Le projet doit être source d’innovations en vue de réduire le recours à l’hospitalisation, de favoriser les bons parcours de soins, de faire jouer la pluridisciplinarité (entre médecine générale, médecine spécialisée, imagerie et explorations fonctionnelles), de renforcer le lien entre médecine somatique et santé mentale, de tester de nouveaux modes de coopération entre médecine de ville et médecine
hospitalière, de développer une approche médicale, scientifique et indépendante des intérêts industriels de l’utilisation des nouvelles technologies de l’information au suivi des patients (médecine dite « connectée »).
Cela suppose de clarifier les attentes des médecins de ville à l’égard du projet, pour veiller à ce que le centre de médecine ambulatoire ne soit pas perçu comme un concurrent ou un supplétif à la médecine de ville. Une concertation plus formelle avec les syndicats médicaux, l’URPS ainsi qu’avec l’ARS pourra être conduite d’ici la fin du mois d’octobre.
S’agissant des consultations spécialisées, il s’agit avant tout de répondre à des besoins exprimés par les hôpitaux de l’AP-HP.
Cette médecine ambulatoire doit être universitarisée (formation et recherche). Cette activité doit être évaluée (du point de vue médico-économique).

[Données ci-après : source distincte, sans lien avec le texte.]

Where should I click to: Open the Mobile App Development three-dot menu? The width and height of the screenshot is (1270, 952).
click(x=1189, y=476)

- Hospitalisation à domicile
Outre la localisation à l’Hôtel-Dieu du siège de HàD, l’intégration de cette activité à l’Hôtel-Dieu doit permettre de mieux développer l’HàD avec la médecine de ville, avec les urgences, avec la médecine ambulatoire.

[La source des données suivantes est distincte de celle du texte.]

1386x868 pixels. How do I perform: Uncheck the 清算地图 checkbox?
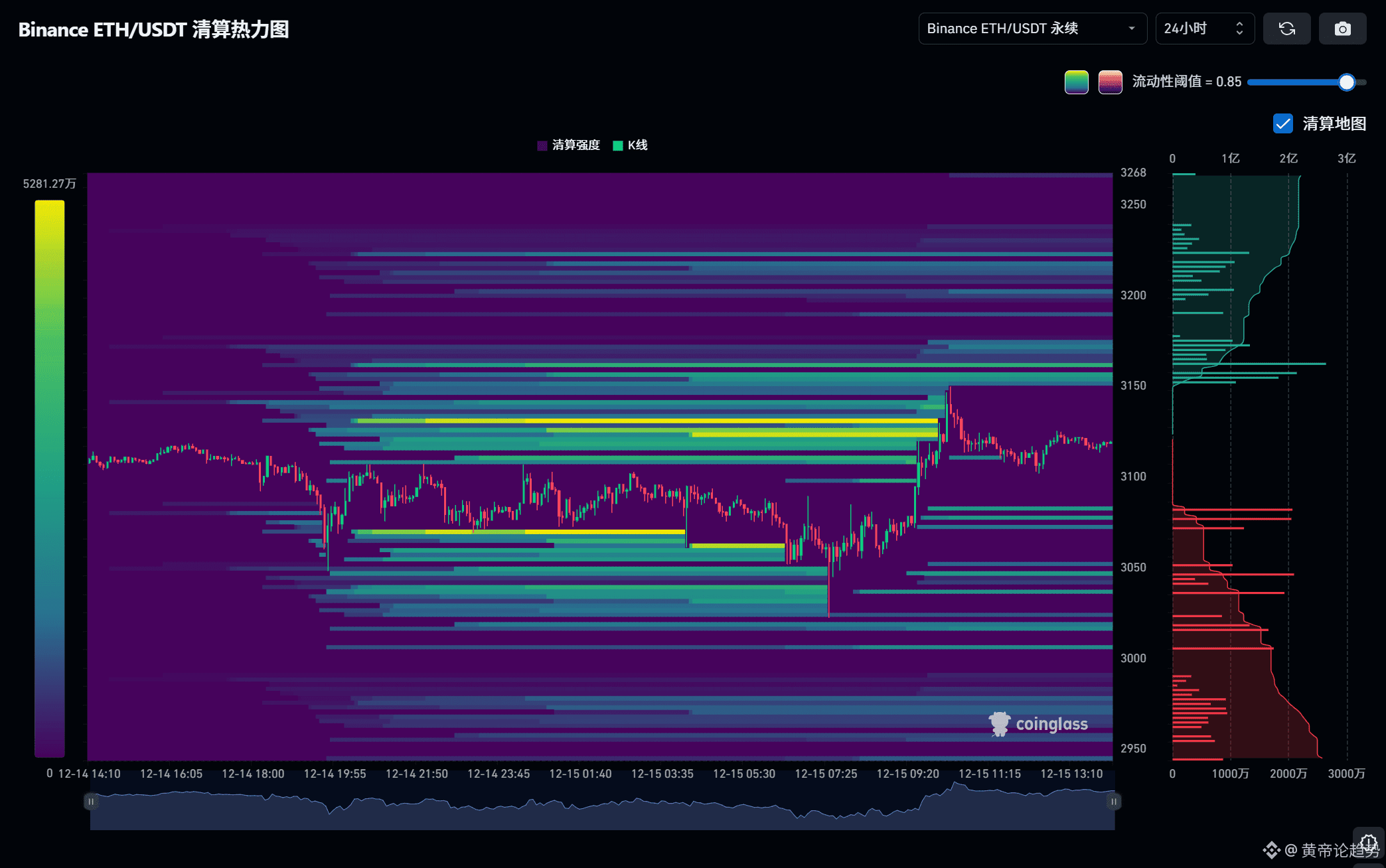pyautogui.click(x=1282, y=123)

- Santé publique et économie de la santé
La chaire d’économie de la santé (avec l’URC Éco) et l’unité d’épidémiologie et de biostatistiques (et les équipes liées à cette unité) permettent de constituer un noyer d’équipes de santé publique/économie en partenariat avec l’INSERM, les universités et d’autres organismes.
- Éducation thérapeutique
L’éducation thérapeutique peut avoir sa place à l’Hôtel-Dieu dès lors qu’elle ne remet pas en cause la nécessaire proximité entre les soins et le lieu de formation. Elle se justifie dans un projet plus global incluant l’Institut du Patient, proposé par la FHF, et un projet articulé avec la médecine de ville.
- Santé mentale
La dimension santé mentale s’appuie d’abord sur l’activité de psychiatrie d’urgences déjà présente à l’Hôtel-Dieu, pouvant venir en appui du centre d’accueil en urgences, s’articulant avec la consultation médico-judiciaire. Elle peut être élargie à d’autres dimensions ; des propositions ont été faites qui méritent d’être approfondies et partagées.

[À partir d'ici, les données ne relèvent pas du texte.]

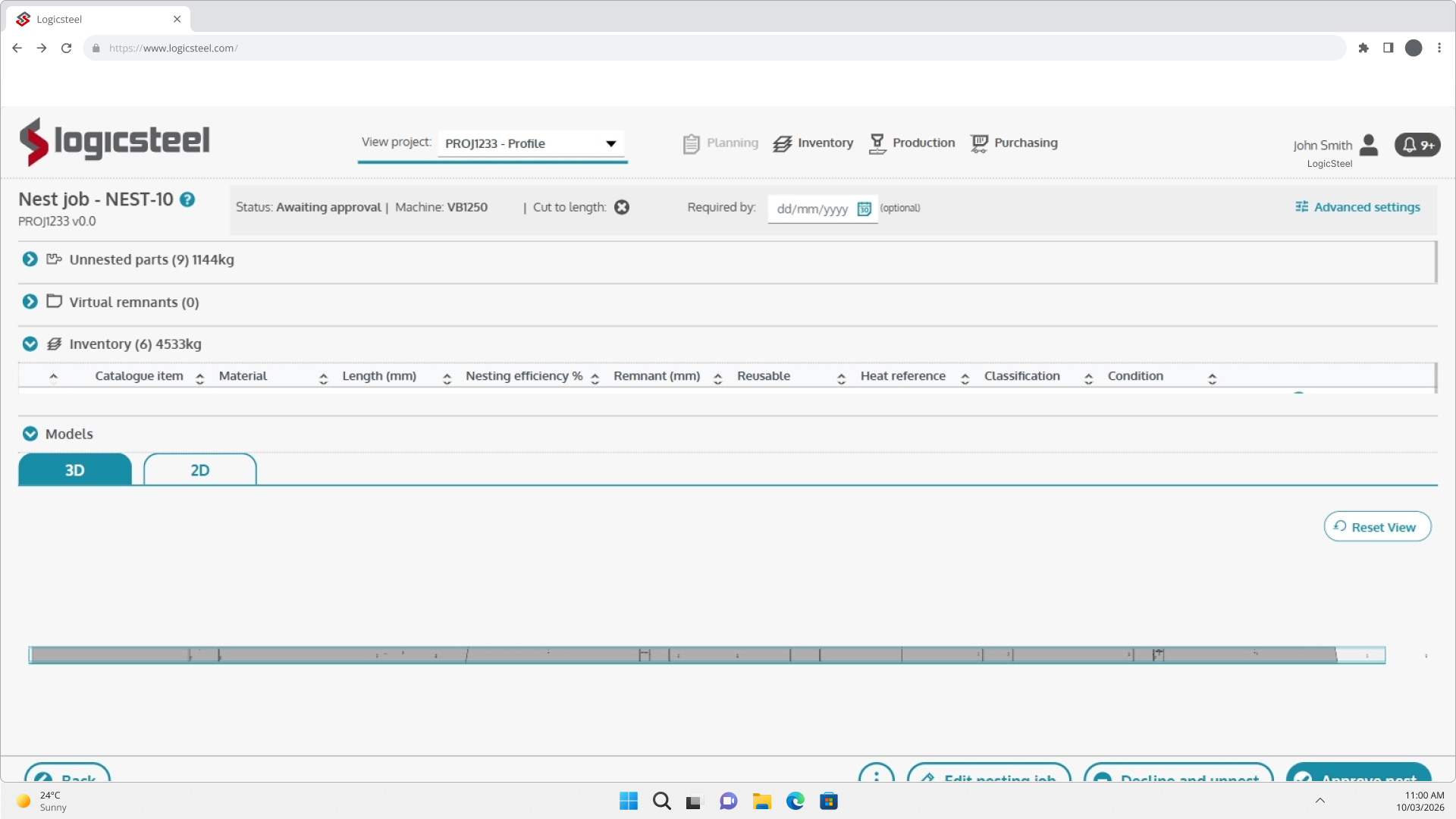Screen dimensions: 1456x819
Task: Go to the Production section
Action: [912, 143]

- Soins de suite et de rééducation et long séjour
Ces activités peuvent s’inscrire dans une vision globale du SSR et du SLD dans Paris intra-muros, avec l’avantage d’une localisation au coeur de Paris, très facilement accessibles aux familles et pouvant poursuivre la stratégie d’humanisation de ces activités.
Ce projet doit être d’abord étudié sous l’angle de la faisabilité (normes ; adéquation des peignes de l’hôtel Dieu ; coûts) en même temps que sa cohérence avec les autres projets dans ce domaine.
- Lits halte soins de suite
Cette activité, qui relève du médico-social, peut trouver sa place à l’Hôtel-Dieu, en cohérence avec les besoins exprimés par nos partenaires (ville de Paris, SAMU social) et la présence d’une PASS (pouvant être renforcée) d’un centre d’accueil d’urgences.
- Prévention
La dimension « prévention » peut se trouver logiquement dans les projets de la chaire HOSPINNOMICS, de l’unité d’épidémiologie et de biostatistique, dans le renforcement de l’espace santé jeunes, dans l’accueil de la médecine universitaire, mais aussi dans le centre de médecine ambulatoire, dans l’éducation thérapeutique (et préventive), des projets thématiques autour de l’activité physique et de la nutrition, du « bien vieillir » ; il s’agit de concevoir la prévention telle qu’elle peut s’intégrer dans le projet d’un grand CHU, dans un site particulièrement connecté avec la médecine de ville.
10. Articulation avec les groupes hospitaliers
La question d’une autonomie de l’Hôtel-Dieu par rapport à un groupe hospitalier spécifique ou de l’intérêt de le maintenir rattaché à un groupe hospitalier (HUPC) reste ouverte et sera tranchée en tenant compte de la part respective des activités médicales qui concernent l’ensemble de l’AP-HP.